I like making easy-to-buy items like vegan butter, sriracha and granola at home at least once, because learning the processes and method involved makes me feel an instant connection to and appreciation for the end product as well as the ingredients that comprise it. This weekend, I thought I’d give homemade bagels a try, since I love nothing more than one that’s been freshly toasted, smothered in Tofutti cream cheese and adorned with capers and caramelized shallots. The process for making these is incredibly easy and the aroma it emits when coming out of the oven is amazing … these bagels are warm, heavenly and happy. Recipe adapted and halved from Serious Eats.
1 3/4 cups bread flour
1 1/4 tsp yeast
1 TB sugar
1/2 tsp salt
6 ounces hot water
3/4 TB raw agave nectar
Add the dry ingredients to the bowl of a Kitchen Aid mixer (using the flat beater attachment) and stir until blended. Slowly add in the hot water while the blade is still moving and continue mixing until the dough gathers around it. Remove the dough from the blade, form into a ball and place in a slightly oil bowl. Cover with saran wrap and let it sit for about an hour.
Separate the dough into four small balls. Slightly flatten them out and poke a hole in the middle with your finger, then set them on a lightly greased plate. Preheat your oven to 400 degrees.

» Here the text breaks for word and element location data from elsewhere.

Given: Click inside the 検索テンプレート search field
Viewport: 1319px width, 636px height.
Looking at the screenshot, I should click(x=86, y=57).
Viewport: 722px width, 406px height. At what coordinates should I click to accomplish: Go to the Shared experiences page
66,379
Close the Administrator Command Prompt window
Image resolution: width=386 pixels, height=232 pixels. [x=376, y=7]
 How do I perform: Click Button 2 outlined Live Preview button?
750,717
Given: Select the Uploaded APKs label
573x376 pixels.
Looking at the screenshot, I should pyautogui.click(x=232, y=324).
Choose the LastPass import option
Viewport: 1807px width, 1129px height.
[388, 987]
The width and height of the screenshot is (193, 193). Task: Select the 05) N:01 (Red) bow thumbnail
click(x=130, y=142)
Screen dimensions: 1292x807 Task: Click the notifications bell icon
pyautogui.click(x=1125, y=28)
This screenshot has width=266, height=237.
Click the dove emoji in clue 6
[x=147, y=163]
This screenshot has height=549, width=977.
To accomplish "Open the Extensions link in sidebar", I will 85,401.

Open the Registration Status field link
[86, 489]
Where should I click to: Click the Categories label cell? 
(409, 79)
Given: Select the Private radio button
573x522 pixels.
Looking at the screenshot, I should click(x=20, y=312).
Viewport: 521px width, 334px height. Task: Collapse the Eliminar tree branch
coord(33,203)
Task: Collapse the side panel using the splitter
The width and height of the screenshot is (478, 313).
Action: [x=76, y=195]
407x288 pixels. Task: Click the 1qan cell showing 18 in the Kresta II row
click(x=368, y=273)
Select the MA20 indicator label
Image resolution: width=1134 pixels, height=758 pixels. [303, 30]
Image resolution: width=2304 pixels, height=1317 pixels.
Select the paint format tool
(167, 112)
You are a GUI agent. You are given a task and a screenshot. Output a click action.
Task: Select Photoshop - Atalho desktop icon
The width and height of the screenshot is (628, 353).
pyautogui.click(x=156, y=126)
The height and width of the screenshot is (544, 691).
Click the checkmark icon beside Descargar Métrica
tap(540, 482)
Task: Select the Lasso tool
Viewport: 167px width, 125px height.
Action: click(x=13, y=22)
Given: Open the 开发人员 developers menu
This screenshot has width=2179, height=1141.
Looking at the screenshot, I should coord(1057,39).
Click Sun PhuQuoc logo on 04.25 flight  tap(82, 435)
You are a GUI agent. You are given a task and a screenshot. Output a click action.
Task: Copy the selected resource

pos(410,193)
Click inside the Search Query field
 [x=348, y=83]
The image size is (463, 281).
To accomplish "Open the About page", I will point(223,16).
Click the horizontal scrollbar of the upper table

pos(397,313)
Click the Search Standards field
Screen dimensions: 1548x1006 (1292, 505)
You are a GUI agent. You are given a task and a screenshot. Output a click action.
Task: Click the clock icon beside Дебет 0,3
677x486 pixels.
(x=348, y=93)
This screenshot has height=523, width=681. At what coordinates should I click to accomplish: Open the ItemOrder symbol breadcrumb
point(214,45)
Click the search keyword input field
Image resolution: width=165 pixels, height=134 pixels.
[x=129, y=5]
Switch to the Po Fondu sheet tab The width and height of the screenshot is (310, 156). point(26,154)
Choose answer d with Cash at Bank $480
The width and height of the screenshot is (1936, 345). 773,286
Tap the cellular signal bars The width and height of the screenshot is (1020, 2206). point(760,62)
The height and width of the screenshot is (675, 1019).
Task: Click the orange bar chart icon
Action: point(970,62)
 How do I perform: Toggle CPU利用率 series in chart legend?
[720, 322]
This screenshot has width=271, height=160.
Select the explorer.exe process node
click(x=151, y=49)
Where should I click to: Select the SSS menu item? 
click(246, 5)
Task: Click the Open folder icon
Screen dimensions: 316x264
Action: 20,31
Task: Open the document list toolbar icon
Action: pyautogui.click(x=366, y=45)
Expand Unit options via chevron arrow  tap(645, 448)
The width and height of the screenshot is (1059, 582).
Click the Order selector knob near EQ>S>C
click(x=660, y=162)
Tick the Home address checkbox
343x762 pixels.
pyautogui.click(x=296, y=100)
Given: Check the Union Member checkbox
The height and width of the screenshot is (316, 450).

Fill a large pot about halfway with water over high heat. Once it comes to a boil, add in the agave. Using a skimmer, slowly lower the bagels in to the boiling water and boil for about 45 seconds, flipping it over and boiling for about 45 seconds more.
Remove from bagels from the pot onto a kitchen towel and gently pat them dry. Arrange them onto a greased cookie sheet and bake for about 10 minutes or until they are golden brown on the bottom. Flip them over and bake for about 5-7 minutes more.